Iranian Supreme Leader Ayatollah Ali Khamenei suggested via state-run media that Iran would take action in response to the strikes with “the powerful arm of the Islamic Republic’s Armed Forces,” which will not “let them go unpunished.”
Israel, he added, “has prepared for itself a bitter, painful fate, which it will definitely see,” noting that multiple commanders and scientists were killed in the strikes.

A number of top Iranian military officials, including the head of Iran’s Revolutionary Guard, Hossein Salami, were killed in the strikes. Also killed were Iran’s chief of staff for the armed forces, the ranking commander of the Revolutionary Guards, and the head of the Guard’s missile program.

Meanwhile, Iranian President Masoud Pezeshkian said his nation would “strongly take action” against Israel following its attacks on the country. In a televised address Friday, Pezeshkian urged people to unite behind the theocratic government.

U.S. President Donald Trump had previously warned that Israel or the United States could launch airstrikes against Iranian nuclear facilities if negotiators failed to reach a deal on Iran’s rapidly advancing nuclear program. A sixth round of Iran–U.S. talks is scheduled to begin on Sunday in Oman.

On Friday morning, Trump wrote on social media that Iran should come to the negotiating table on its nuclear program before it’s too late.

“Two months ago I gave Iran a 60 day ultimatum to ‘make a deal,’” he wrote on Truth Social. “They should have done it! Today is day 61. I told them what to do, but they just couldn’t get there. Now they have, perhaps, a second chance!”
Trump also called the Israeli strikes on Iran “excellent” and suggested more attacks may come.

“I think it’s been excellent.
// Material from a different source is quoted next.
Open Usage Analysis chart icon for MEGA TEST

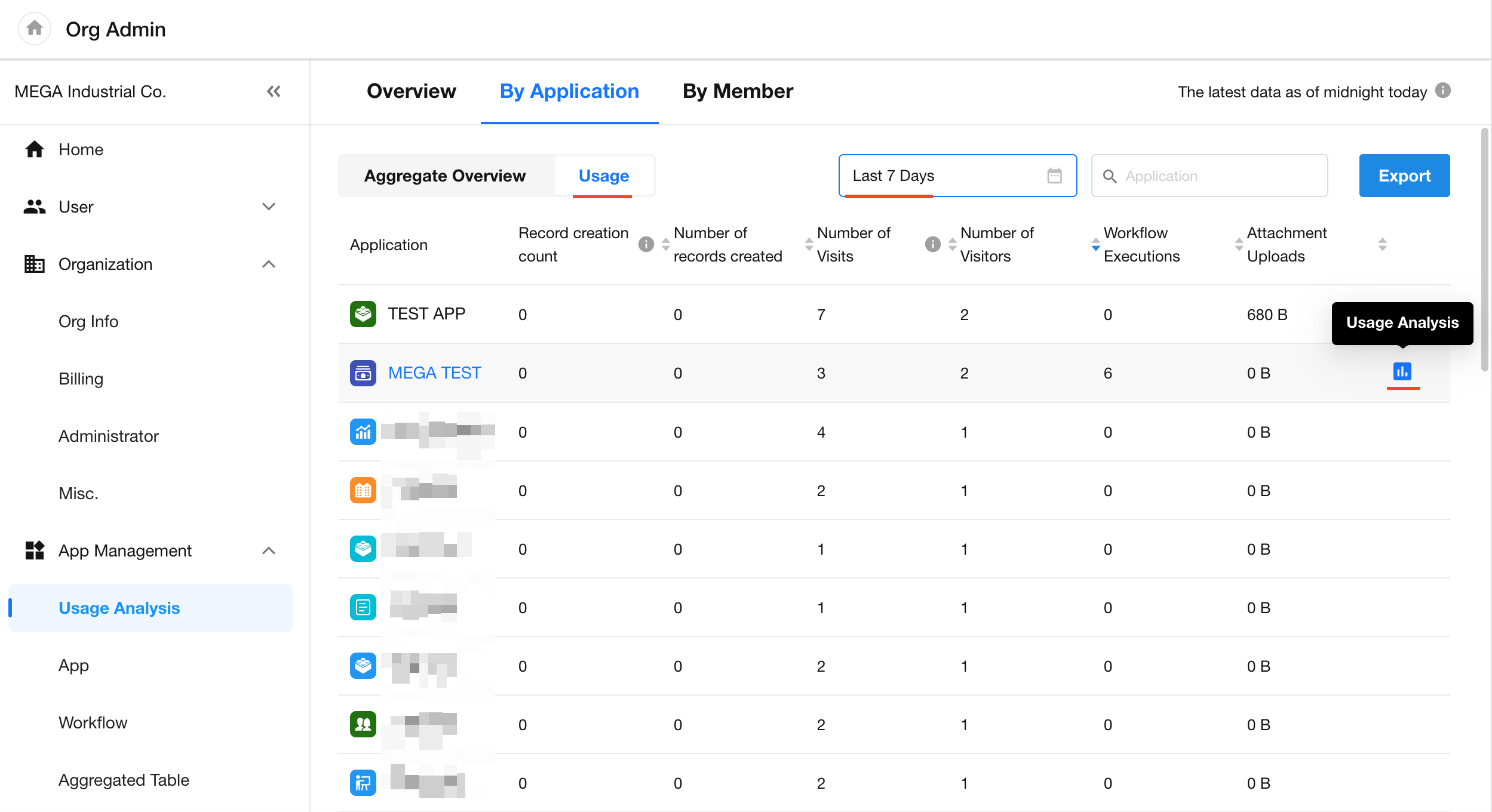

We gave them a chance and they didn’t take it,” Trump told ABC on Friday morning. “They got hit hard, very hard. They got hit about as hard as you’re going to get hit. And there’s more to come, a lot more.”

Iran’s U.N. Mission on Friday asked for an emergency meeting of the Security Council following the Israeli attacks. The emergency session is likely to take place on Friday afternoon, the mission said.